* _PROMPT_
Every line containing "Trzewiki" should be identified and copied from the data below.

[[ EXERCISE INPUTS, beginning ]]

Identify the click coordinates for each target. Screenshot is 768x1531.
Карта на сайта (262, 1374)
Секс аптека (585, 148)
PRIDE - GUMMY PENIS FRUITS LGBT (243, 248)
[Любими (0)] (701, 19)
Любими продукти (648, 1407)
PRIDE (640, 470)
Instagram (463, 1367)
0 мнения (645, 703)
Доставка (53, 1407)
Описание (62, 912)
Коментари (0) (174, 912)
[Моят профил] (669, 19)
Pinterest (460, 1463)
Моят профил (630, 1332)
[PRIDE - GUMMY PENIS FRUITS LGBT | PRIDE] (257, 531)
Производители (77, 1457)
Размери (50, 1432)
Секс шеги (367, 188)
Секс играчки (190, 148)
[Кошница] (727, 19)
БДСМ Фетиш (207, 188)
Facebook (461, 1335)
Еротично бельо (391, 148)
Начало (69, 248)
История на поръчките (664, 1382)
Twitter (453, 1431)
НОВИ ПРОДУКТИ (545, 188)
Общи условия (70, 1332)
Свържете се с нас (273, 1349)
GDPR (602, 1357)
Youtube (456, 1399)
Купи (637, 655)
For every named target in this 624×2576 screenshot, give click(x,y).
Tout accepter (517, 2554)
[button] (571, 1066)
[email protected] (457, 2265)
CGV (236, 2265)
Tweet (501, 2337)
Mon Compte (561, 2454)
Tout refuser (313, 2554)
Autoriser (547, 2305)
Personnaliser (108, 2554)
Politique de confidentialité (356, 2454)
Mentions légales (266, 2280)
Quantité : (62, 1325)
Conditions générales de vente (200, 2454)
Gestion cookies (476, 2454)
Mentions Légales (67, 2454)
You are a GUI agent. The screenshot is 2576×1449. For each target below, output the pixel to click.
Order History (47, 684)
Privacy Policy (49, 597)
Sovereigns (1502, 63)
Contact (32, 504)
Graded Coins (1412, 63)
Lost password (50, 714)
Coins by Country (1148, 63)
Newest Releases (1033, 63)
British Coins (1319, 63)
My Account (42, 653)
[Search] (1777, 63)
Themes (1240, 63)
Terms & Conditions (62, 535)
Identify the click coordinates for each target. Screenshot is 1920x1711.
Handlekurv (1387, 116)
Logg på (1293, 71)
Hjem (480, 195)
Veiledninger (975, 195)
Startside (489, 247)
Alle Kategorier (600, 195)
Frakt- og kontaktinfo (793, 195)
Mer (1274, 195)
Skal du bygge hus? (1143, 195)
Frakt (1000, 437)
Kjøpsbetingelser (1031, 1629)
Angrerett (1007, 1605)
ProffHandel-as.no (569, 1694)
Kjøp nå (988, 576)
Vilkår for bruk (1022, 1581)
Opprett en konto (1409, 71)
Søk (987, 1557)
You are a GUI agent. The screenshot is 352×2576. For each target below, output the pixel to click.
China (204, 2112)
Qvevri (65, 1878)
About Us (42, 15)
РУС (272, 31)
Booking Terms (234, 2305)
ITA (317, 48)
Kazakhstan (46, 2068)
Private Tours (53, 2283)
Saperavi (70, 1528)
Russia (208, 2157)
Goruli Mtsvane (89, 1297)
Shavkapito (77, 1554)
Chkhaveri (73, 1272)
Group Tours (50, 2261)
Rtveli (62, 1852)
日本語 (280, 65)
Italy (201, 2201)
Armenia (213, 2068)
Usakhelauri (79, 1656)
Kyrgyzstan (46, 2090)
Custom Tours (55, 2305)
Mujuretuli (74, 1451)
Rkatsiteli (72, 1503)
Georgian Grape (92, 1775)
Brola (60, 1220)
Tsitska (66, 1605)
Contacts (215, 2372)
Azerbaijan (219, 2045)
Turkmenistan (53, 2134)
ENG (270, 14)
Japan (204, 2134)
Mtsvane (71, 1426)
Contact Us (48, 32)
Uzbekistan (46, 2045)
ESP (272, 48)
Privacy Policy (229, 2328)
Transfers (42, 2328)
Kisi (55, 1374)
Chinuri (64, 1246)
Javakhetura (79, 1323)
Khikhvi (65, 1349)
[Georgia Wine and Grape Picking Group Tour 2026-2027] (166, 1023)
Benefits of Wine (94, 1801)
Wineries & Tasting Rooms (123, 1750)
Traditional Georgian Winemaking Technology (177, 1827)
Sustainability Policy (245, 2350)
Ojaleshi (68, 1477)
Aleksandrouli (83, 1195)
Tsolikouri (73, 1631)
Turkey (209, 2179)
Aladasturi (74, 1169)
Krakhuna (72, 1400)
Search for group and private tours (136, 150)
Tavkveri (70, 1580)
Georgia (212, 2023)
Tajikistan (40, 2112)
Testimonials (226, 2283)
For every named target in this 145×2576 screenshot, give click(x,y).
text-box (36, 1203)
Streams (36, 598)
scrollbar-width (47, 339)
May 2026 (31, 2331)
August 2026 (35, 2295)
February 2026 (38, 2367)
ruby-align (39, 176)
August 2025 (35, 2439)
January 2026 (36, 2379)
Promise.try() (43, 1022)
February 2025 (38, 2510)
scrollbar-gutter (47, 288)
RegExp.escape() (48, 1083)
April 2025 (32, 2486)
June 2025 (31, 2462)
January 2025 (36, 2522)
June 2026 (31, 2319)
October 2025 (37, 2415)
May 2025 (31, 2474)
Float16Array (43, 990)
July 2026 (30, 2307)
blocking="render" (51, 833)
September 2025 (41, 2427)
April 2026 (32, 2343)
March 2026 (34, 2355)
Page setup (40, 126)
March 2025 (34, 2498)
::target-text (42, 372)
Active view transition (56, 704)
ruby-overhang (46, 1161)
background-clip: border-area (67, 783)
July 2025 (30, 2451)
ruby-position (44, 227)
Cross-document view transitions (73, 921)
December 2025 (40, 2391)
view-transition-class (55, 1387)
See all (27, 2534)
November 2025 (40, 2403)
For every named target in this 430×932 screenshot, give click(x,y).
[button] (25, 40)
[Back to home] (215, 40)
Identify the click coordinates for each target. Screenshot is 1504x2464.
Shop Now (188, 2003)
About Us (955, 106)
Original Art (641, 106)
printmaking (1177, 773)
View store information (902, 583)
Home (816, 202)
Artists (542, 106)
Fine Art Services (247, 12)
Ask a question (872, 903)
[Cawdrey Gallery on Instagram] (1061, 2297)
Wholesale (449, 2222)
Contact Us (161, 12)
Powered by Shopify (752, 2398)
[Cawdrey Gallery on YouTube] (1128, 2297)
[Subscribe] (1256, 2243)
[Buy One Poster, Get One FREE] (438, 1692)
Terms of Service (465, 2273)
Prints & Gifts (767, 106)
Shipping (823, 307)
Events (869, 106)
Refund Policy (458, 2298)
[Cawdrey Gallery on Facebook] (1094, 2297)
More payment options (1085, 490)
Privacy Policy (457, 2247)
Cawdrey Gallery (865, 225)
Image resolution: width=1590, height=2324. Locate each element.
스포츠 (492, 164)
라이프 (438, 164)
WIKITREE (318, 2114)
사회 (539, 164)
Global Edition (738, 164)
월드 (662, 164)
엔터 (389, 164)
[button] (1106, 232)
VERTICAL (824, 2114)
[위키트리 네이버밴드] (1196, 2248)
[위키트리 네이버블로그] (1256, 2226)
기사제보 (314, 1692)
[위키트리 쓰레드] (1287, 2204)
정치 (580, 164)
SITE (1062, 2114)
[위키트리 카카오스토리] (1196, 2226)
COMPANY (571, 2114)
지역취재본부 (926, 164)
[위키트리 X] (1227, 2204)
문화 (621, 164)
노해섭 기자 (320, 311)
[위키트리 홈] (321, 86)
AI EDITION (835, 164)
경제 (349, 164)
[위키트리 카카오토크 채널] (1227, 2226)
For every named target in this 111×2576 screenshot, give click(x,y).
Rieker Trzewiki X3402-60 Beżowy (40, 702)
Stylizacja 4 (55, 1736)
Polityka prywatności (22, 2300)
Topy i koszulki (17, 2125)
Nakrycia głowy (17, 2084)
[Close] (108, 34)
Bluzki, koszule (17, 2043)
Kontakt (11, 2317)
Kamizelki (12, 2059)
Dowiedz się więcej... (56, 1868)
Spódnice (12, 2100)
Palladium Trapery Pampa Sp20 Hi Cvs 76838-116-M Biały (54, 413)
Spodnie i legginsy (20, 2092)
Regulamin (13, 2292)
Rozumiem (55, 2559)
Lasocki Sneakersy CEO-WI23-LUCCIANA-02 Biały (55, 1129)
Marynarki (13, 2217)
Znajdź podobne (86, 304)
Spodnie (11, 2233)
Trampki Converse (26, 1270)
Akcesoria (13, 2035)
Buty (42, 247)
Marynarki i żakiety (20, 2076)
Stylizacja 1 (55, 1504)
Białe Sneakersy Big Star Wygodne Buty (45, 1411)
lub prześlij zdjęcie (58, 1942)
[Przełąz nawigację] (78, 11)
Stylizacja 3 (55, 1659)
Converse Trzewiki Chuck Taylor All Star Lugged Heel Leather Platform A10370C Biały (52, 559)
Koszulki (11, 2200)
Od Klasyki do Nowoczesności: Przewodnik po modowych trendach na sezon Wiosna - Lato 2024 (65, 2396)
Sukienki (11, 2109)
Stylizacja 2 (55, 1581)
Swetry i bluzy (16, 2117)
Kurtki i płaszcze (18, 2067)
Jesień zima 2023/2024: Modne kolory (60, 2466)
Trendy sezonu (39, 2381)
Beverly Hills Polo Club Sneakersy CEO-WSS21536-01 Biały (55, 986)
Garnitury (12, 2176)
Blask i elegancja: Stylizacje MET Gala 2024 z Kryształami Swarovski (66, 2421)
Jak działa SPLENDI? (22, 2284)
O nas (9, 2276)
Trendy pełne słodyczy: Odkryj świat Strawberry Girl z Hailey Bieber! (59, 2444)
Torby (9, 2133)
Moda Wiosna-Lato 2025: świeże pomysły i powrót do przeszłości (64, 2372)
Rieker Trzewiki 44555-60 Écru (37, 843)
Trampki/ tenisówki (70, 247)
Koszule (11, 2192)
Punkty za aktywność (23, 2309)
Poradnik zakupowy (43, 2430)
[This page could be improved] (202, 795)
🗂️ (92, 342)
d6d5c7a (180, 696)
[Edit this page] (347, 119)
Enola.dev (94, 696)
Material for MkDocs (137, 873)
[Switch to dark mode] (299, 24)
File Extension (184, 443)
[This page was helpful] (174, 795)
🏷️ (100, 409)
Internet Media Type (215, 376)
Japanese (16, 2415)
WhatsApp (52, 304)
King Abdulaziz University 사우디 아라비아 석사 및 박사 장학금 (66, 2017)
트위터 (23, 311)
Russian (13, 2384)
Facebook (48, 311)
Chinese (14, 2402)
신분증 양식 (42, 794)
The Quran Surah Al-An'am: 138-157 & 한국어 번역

[[ EXERCISE INPUTS, end ]]

* _ANSWER TO THE PROBLEM_
Rieker Trzewiki X3402-60 Beżowy (40, 702)
Converse Trzewiki Chuck Taylor All Star Lugged Heel Leather Platform A10370C Biały (52, 559)
Rieker Trzewiki 44555-60 Écru (37, 843)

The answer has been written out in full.